START Given data

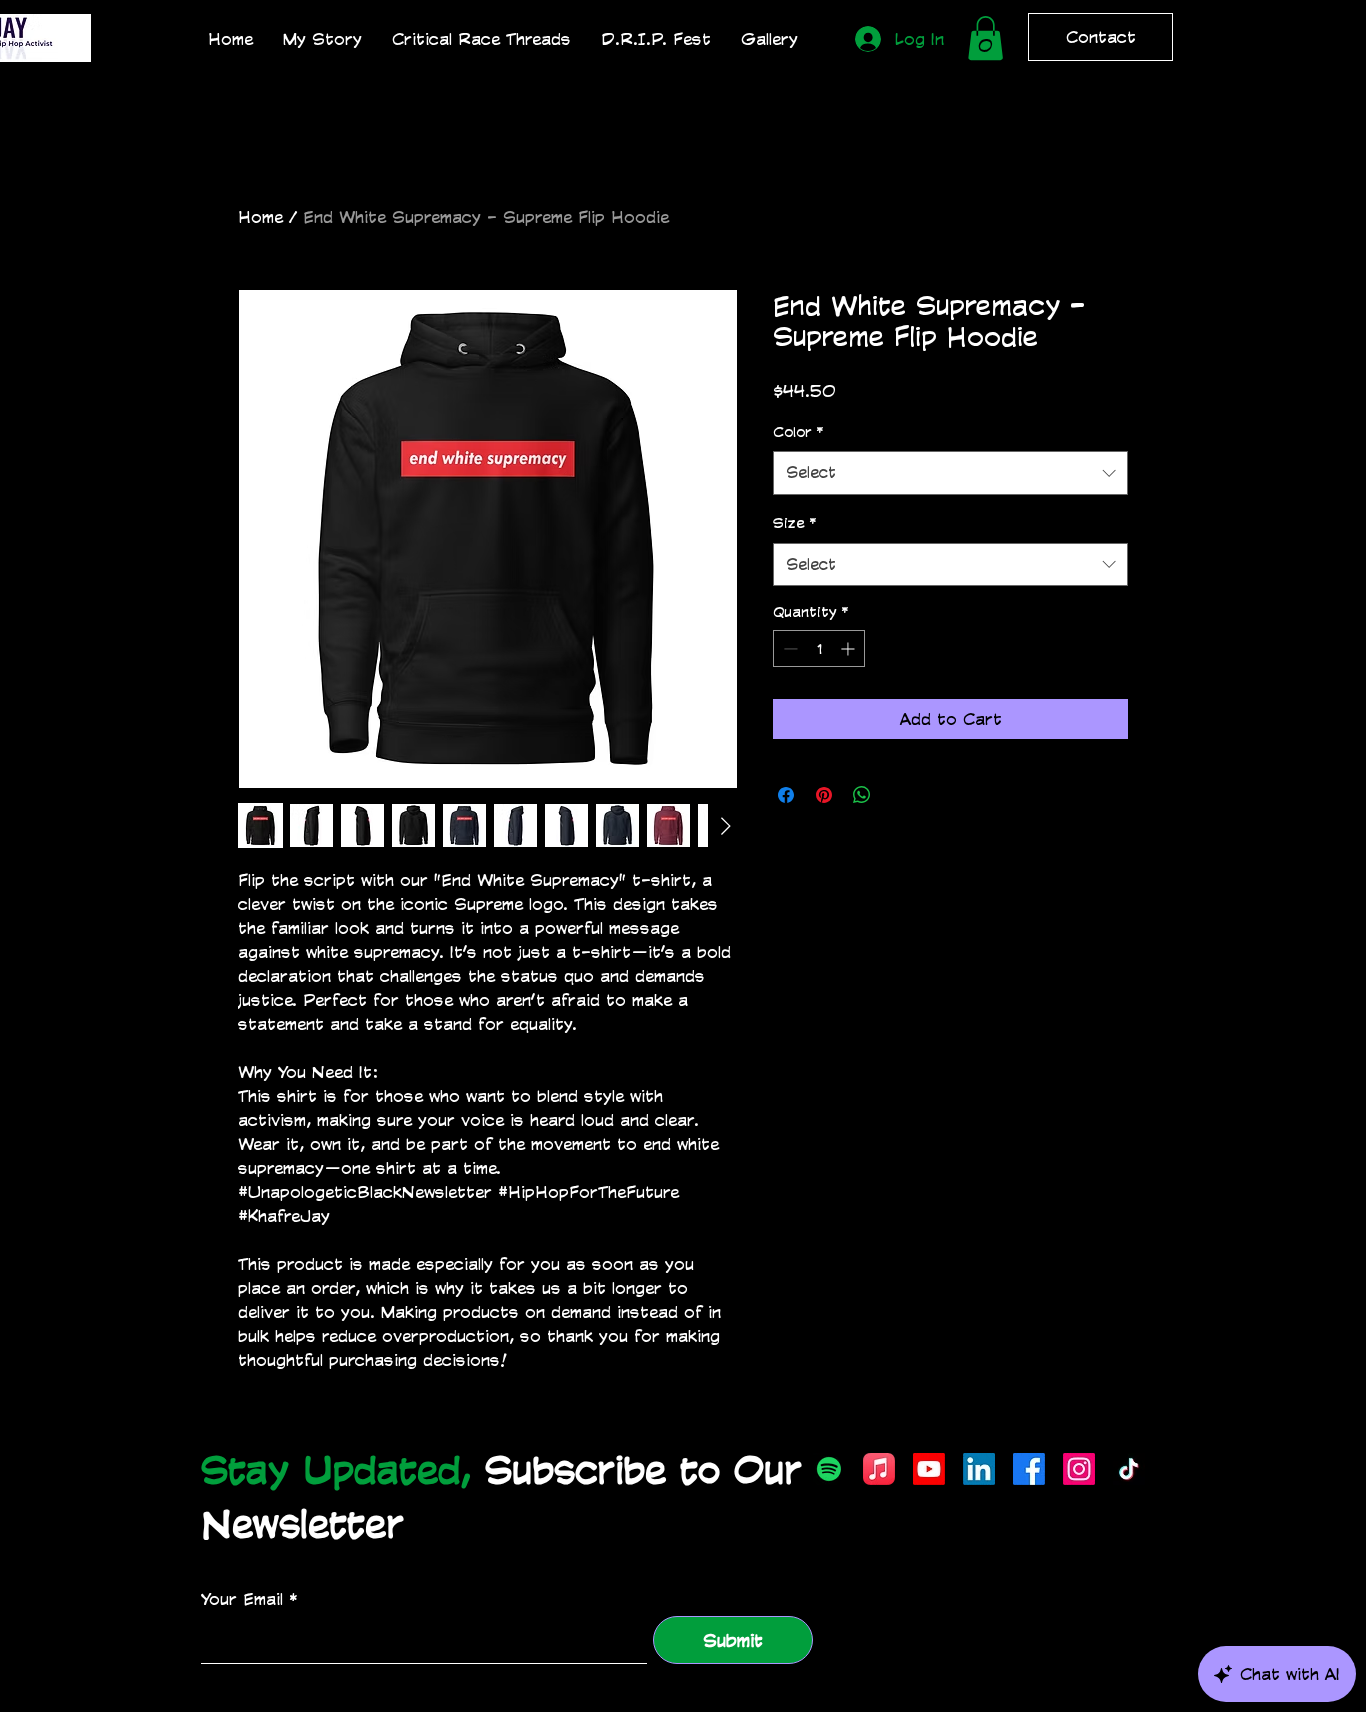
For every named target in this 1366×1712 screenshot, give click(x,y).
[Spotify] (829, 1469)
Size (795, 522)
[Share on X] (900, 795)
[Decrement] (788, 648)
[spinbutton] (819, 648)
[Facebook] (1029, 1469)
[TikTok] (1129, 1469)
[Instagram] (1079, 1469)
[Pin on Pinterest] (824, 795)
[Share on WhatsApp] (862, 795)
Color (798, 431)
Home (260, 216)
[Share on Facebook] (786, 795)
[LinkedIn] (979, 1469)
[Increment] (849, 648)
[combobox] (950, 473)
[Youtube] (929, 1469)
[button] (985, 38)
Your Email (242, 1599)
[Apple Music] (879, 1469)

END Given data

What to work on: Transcribe all the data word for word; the images stay out.

Response area:
For every named target in this 1366×1712 screenshot, give click(x,y).
[Spotify] (829, 1469)
Size (795, 522)
[Share on X] (900, 795)
[Decrement] (788, 648)
[spinbutton] (819, 648)
[Facebook] (1029, 1469)
[TikTok] (1129, 1469)
[Instagram] (1079, 1469)
[Pin on Pinterest] (824, 795)
[Share on WhatsApp] (862, 795)
Color (798, 431)
Home (260, 216)
[Share on Facebook] (786, 795)
[LinkedIn] (979, 1469)
[Increment] (849, 648)
[combobox] (950, 473)
[Youtube] (929, 1469)
[button] (985, 38)
Your Email (242, 1599)
[Apple Music] (879, 1469)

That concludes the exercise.